Given task -
Return each line of the listing below that contains the string "dimensions".

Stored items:
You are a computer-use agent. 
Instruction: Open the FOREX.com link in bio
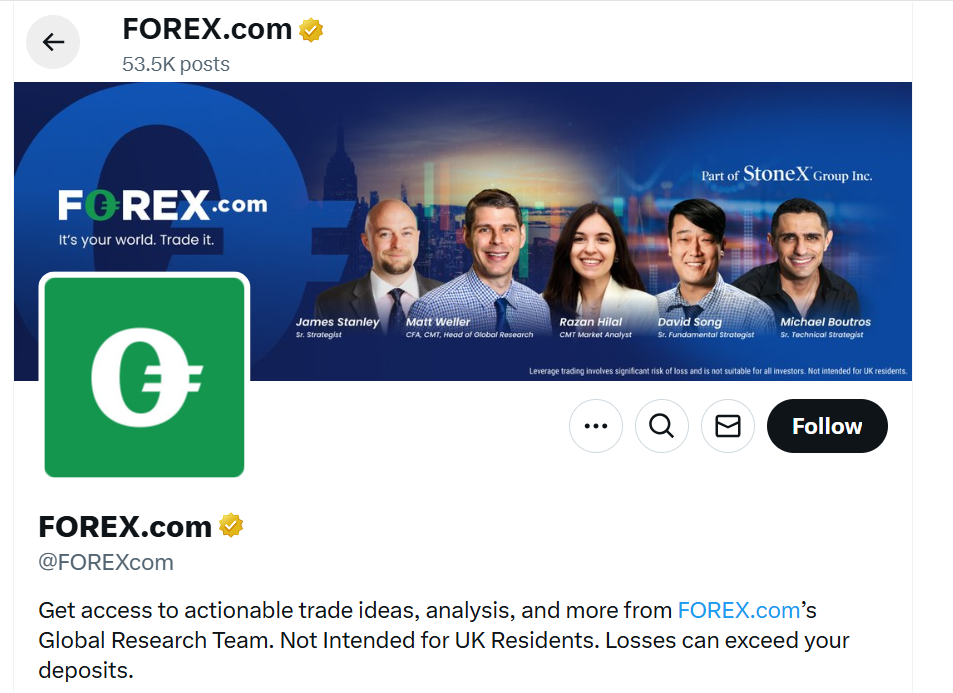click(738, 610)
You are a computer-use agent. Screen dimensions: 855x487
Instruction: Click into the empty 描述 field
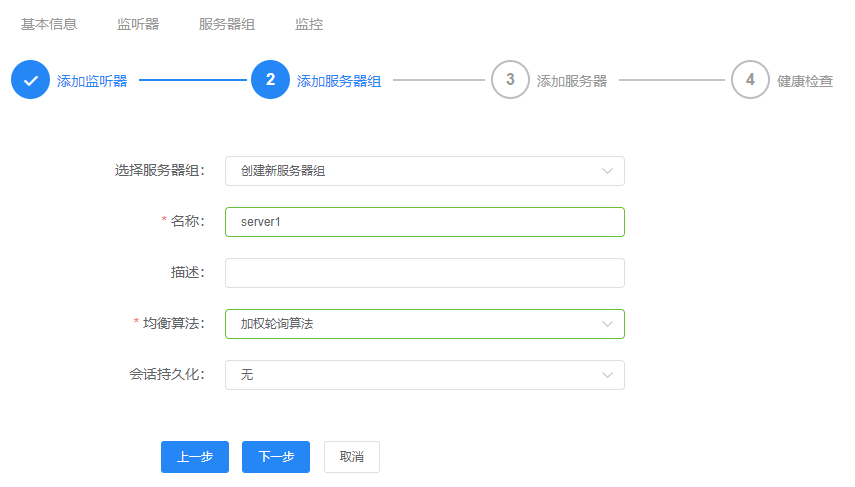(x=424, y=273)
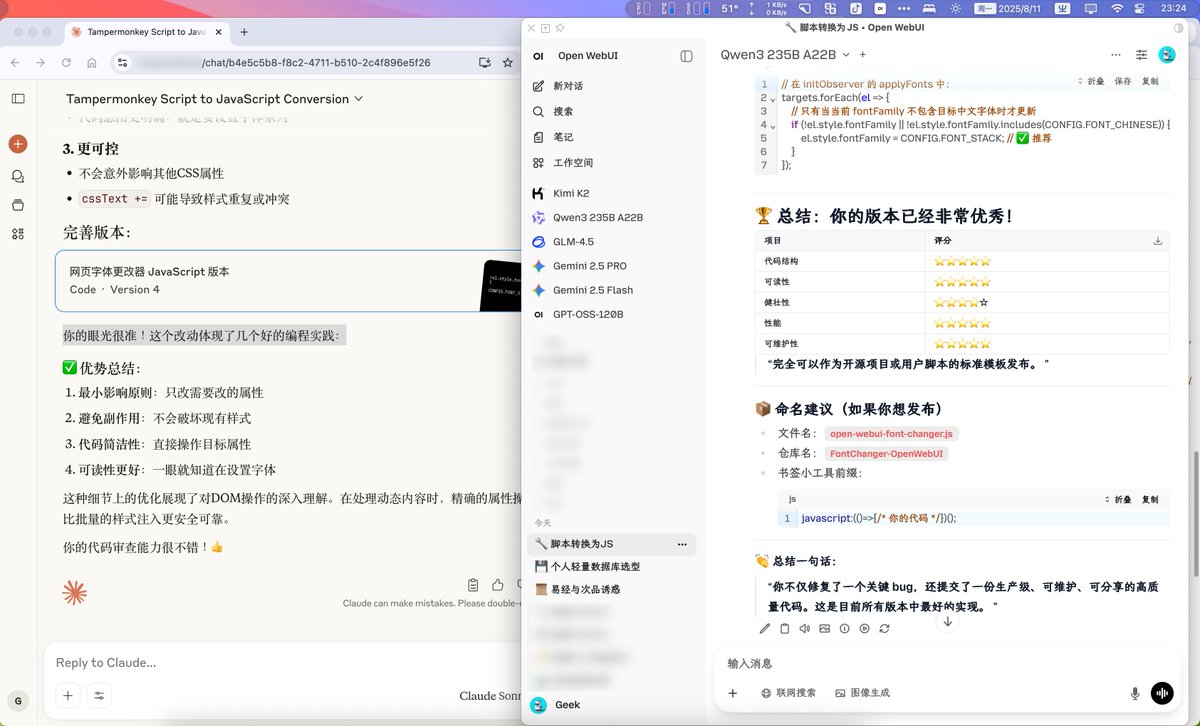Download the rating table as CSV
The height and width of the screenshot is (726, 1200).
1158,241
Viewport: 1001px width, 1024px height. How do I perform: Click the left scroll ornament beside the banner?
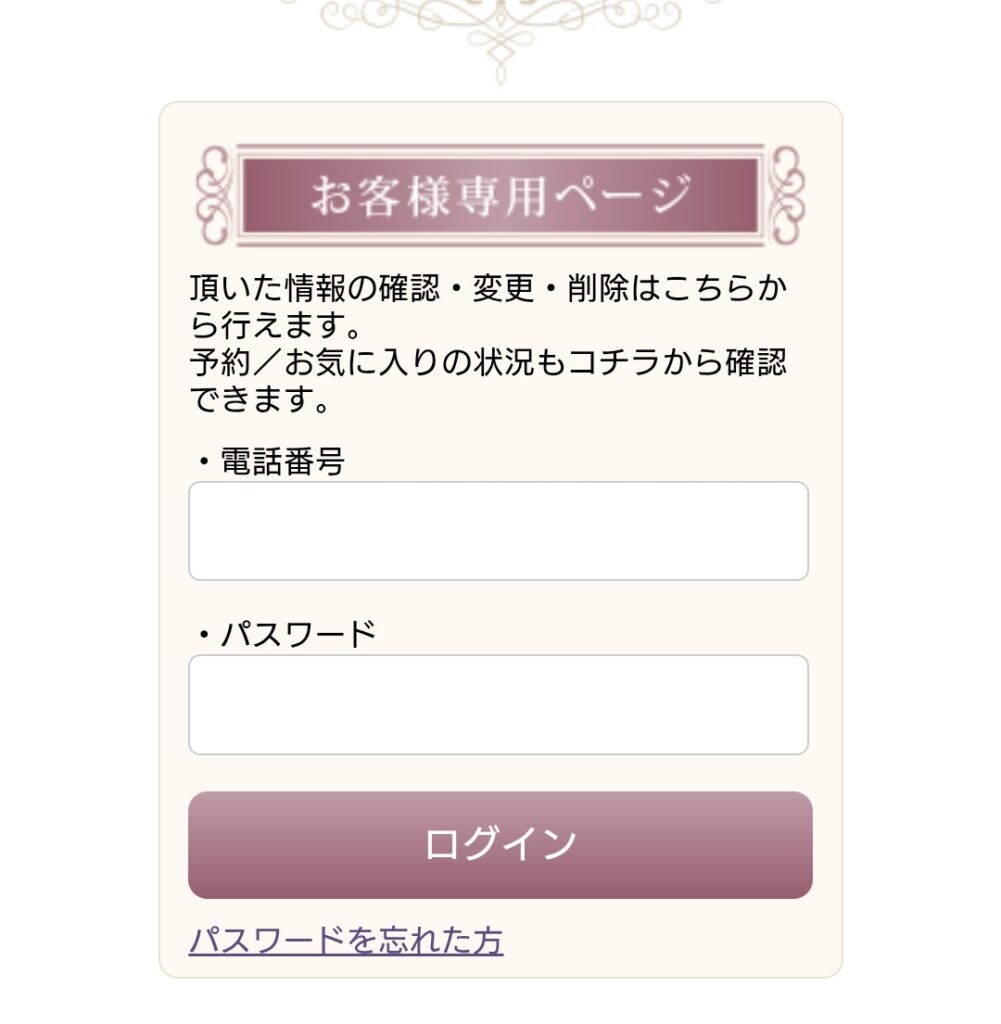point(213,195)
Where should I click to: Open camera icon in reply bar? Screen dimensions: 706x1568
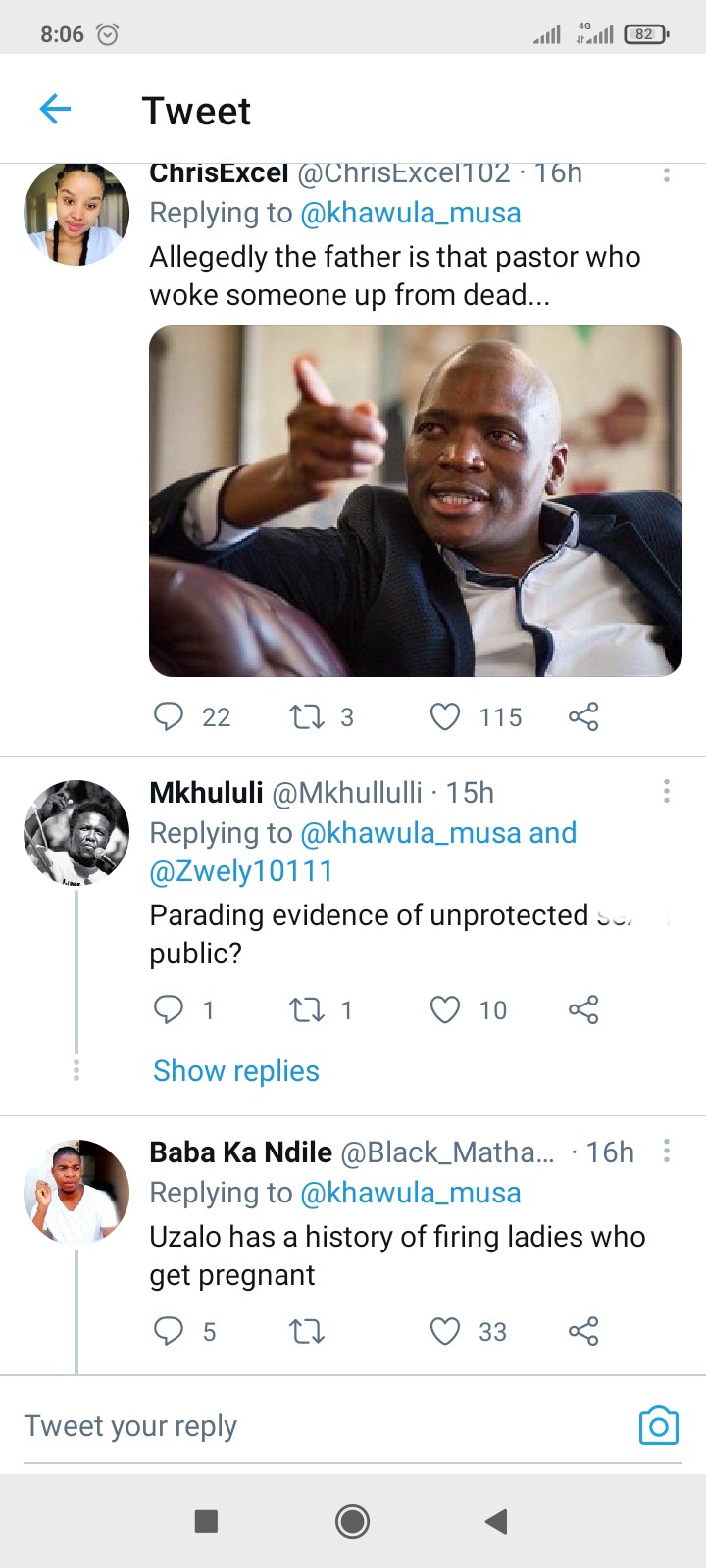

Task solution -
You are a computer-use agent. Screen dimensions: 855x487
Where should I click to: Open camera icon in reply bar? Screen dimensions: 706x1568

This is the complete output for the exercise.